> [BRIEF A]
Using the passage on amending contracts, answer the following:
(i) What is the effective date given for the passage?
(ii) Whose approval is required for the situations in which a contract under a VPCMP may still be extended?
(iii) What must happen if the vendor refuses a conditional amendment?
> [BRIEF B]
Continue the passage on amending contracts, starting after its last sentence.

> [EXCERPT TO READ]

━━━━━━━━━━

8.70.5 Amending contracts
Effective date: 2024-05-31
- Contract amendments are used to formally delete, modify, or introduce new conditions to the original contract. The need for an amendment may arise from continuing negotiations or to deal with an unforeseen circumstance. When amending a contract, Canada's best interest should be considered. Amendments are subject to agreement by both parties to the contract. Where the vendor is subject to a relevant Vendor Performance Corrective Measure Policy (VPCMP), the length of the contract cannot be extended either by an amendment or through the exercise of an option unless:
- there is insufficient time to recompete; or
- there are other exceptional circumstances.
These situations require ADM approval in accordance with 8.180.25 Exceptions.
- Contracting officers must carefully analyze the need for an amendment versus the need to issue a new contract and every effort should be made to avoid:
- inadequate initial funding, resulting in an amendment to increase the contract value;
- inadequate pre-planning, resulting in an amendment to the design, specifications or quantity involved; and
- improper administrative procedures, necessitating an amendment to the specifications and delivery or other requirement in order to protect the contractor or government agency involved.
- In addition to the above regarding contract amendment in general, for the purpose of the Vendor Performance Corrective Measure Policy (VPCMP), a conditional amendment is a specific type of contract amendment. It is used for operational reasons in lieu of a full or partial termination for default when there is a performance issue for which the vendor is primarily responsible. When a contracting officer is ready to terminate or partially terminate for default, a conditional amendment is available as an alternative to immediate termination. If the vendor refuses the conditional amendment, then the contract must be terminated for default and no normal amendment can be issued. (See 8.180.10 Definitions for more information on conditional amendments and 8.180.15.1(c) for the paragraph to be inserted in a conditional amendment. See also 8.135.15 Termination for default and Annex 8.4 Termination for default.) As with terminations for default, conditional amendments will trigger a VPCMP Assessment process under the VPCMP. (See 8.180 Vendor Performance Corrective Measure Policy.)

━━━━━━━━━━

> [EXCERPTED RECORDS]
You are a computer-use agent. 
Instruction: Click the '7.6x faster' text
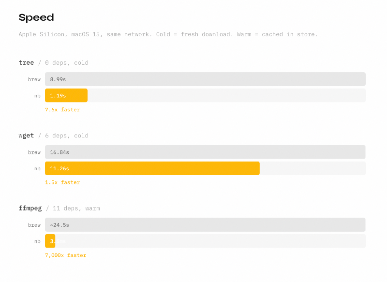pyautogui.click(x=62, y=110)
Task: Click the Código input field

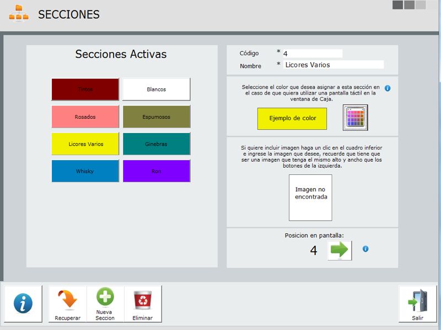Action: click(x=312, y=54)
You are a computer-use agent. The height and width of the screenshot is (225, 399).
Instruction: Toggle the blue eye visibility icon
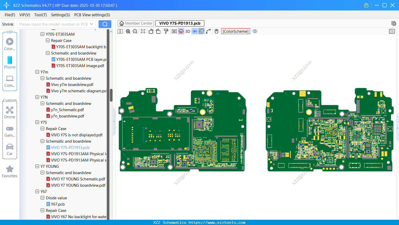pos(255,31)
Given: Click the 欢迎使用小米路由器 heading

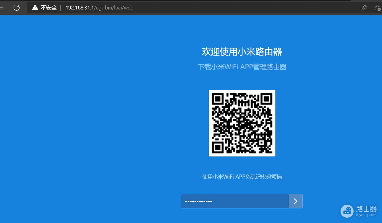Looking at the screenshot, I should (x=242, y=52).
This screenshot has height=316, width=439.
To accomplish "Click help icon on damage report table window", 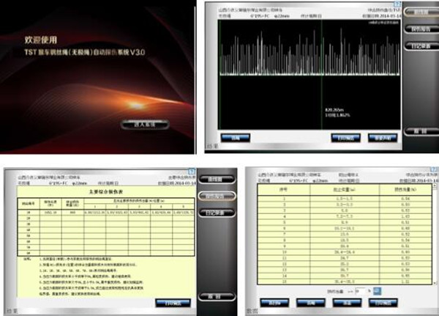I will pos(193,171).
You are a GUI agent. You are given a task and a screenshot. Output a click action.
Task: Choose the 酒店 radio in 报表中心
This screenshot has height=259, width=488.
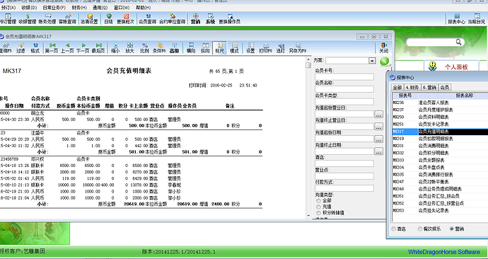point(394,229)
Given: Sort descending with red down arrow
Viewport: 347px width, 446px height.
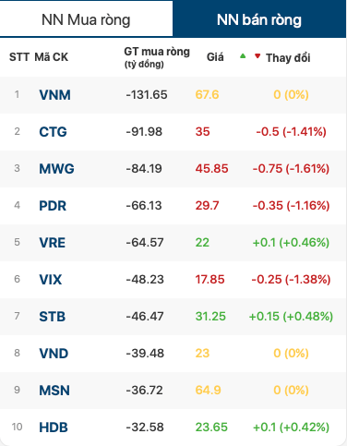Looking at the screenshot, I should [257, 56].
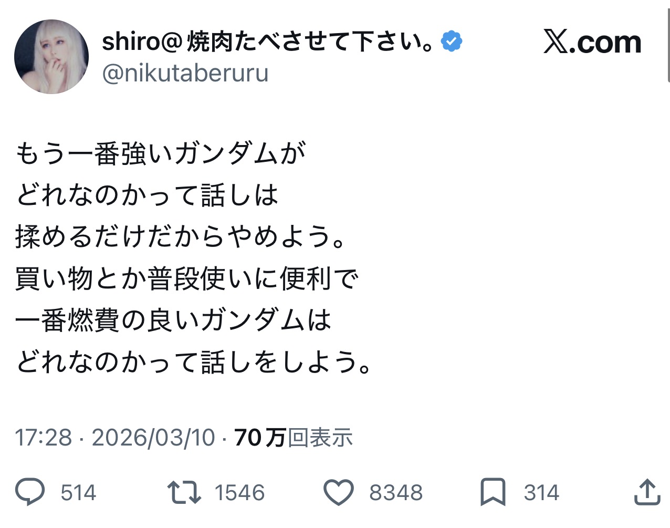Open the display name shiro@焼肉たべさせて下さい。

tap(268, 42)
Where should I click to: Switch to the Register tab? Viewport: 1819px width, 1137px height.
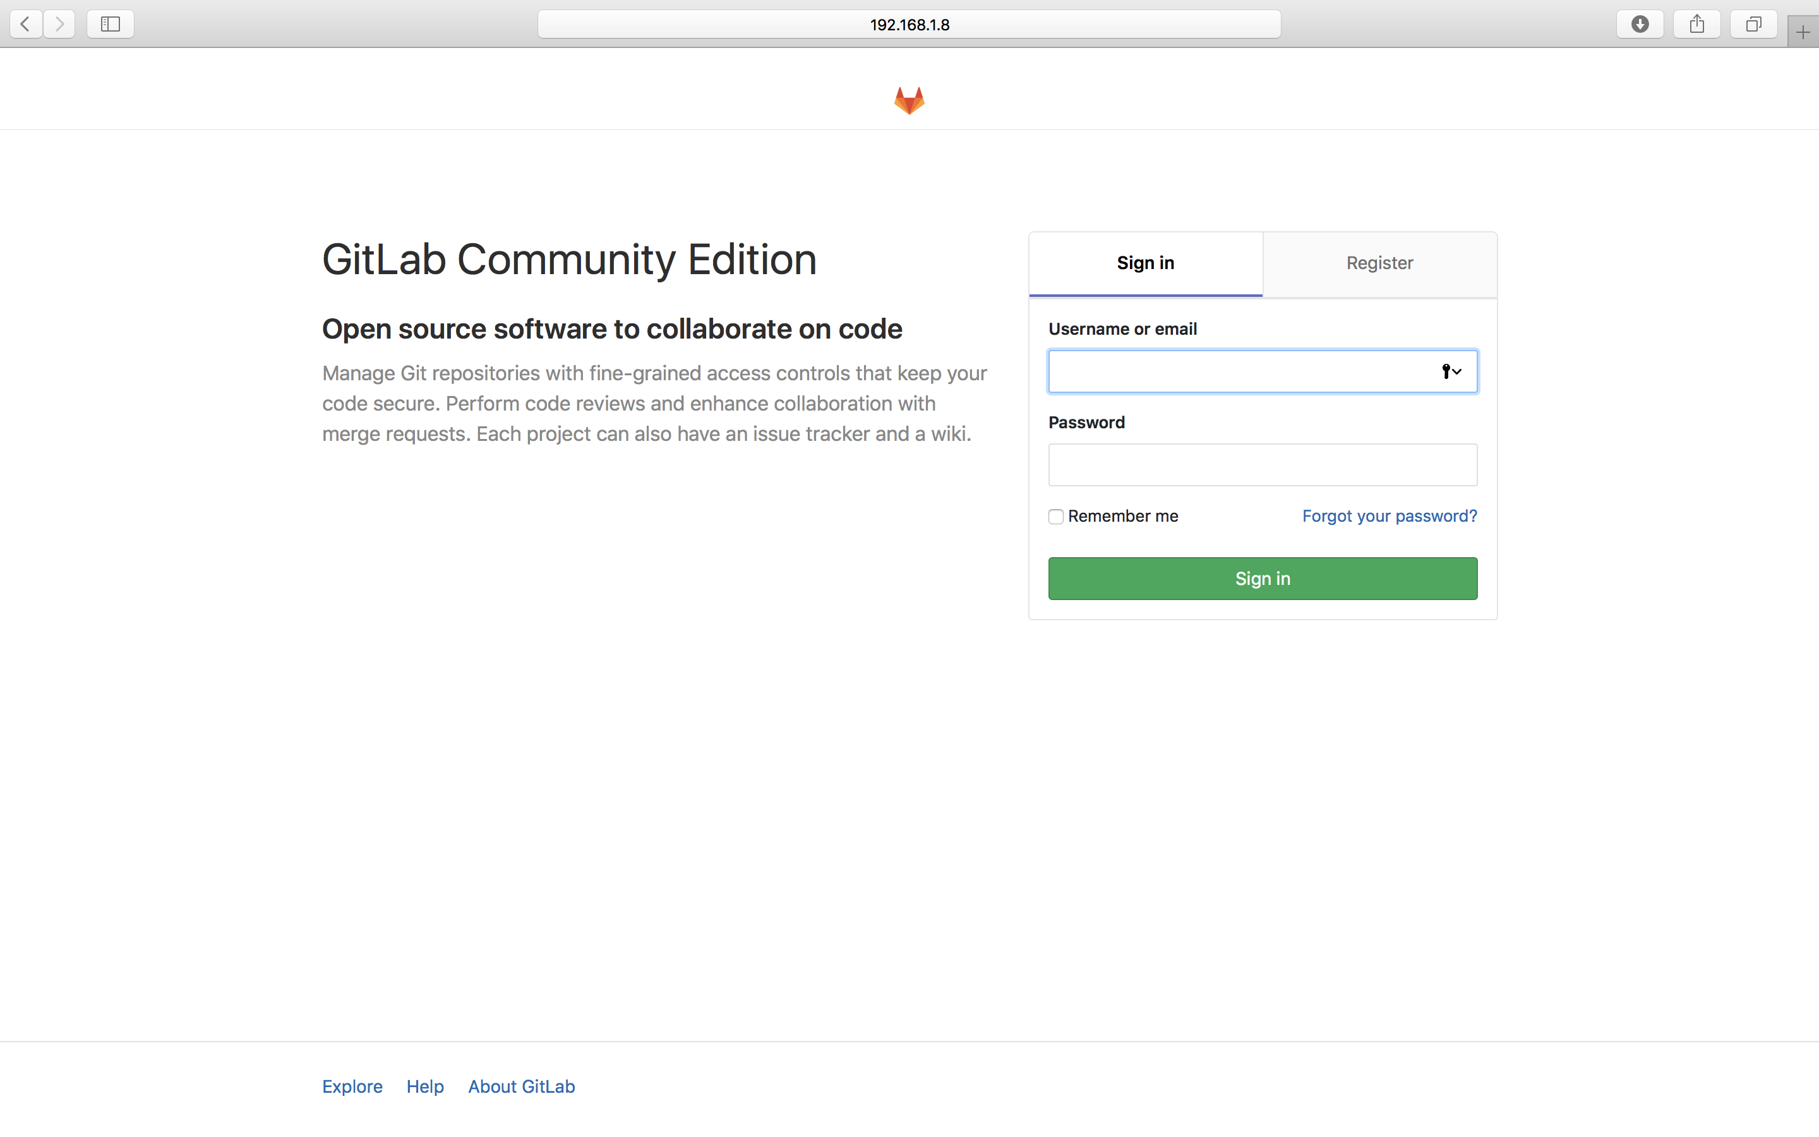tap(1380, 263)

━━━━━━━━━━

> [REPLY A]
(i) 2024-05-31.
(ii) ADM approval, in accordance with 8.180.25 Exceptions.
(iii) The contract must be terminated for default, and no normal amendment can be issued.

> [REPLY B]
- Ineligibility and Suspension Policy Clauses
- For each amendment to a contract where the Ineligibility and Suspension Policy Clauses have been amended, except for administrative amendments and call-ups against standing offers, contracting officers must follow the verification process specified in section 5.16 Integrity compliance. For further details on the verification process, see sections 5.16 Integrity compliance and 8.70.2 Compliance with the Ineligibility and Suspension Policy Clauses.
- When a significant contract amendment is to be done for an existing contract which does not contain the most recent Ineligibility and Suspension Policy Clauses (e.g. increase to the contract value, to exercise an option, to extend the contract period, to modify the requirement, or the assignment of a contract), contracting officers must propose to add or revise the Ineligibility and Suspension Policy Clauses of the contract. Contracting officers may use the Template Letter for Addition of Clauses to an Existing Contract, or the Template Letter for Assignment of Contracts or when using a Surety or Completing Contractor, in the case of the assignment of a contract (see 8.13. Annex: Letter templates for integrity).
- Where the contractor refuses to make changes to the Ineligibility and Suspension Policy Clauses or provide the certification as requested in these templates, best efforts should be made to ensure that the contractor has a clear understanding of the terms of the new Ineligibility and Suspension Policy Clauses. This may include having a manager contact the contractor directly. Where the contractor still refuses to update the Ineligibility and Suspension Policy Clauses, the refusal should not prevent the continuation of business operations and the contract amendment may proceed. For assistance, contact the Acquisitions Program, by email at tpsgc.papolitiques-appolicy.pwgsc@tpsgc-pwgsc.gc.ca.
- The amendment format will follow the form of the original contract. The amendment should identify, by using complete clauses, any changes, additions, conditions or deletions.
- To reduce administrative costs, contracting officers and client departments should combine as many individual changes as possible into each amendment. For example, multiple design changes or deviations can be amended together.
- Amendments should receive the same distribution as the original contract.
8.70.10 Approval of contract amendments
Effective date: 2014-09-25
- Legal services must be consulted on conditional amendments before being considered.
- With the exception of administrative amendments and pre-approved options, contracting officers are to complete the Procurement Risk Assessment for Amendments to determine the risks associated with the proposed amendment and the appropriate approval authority required.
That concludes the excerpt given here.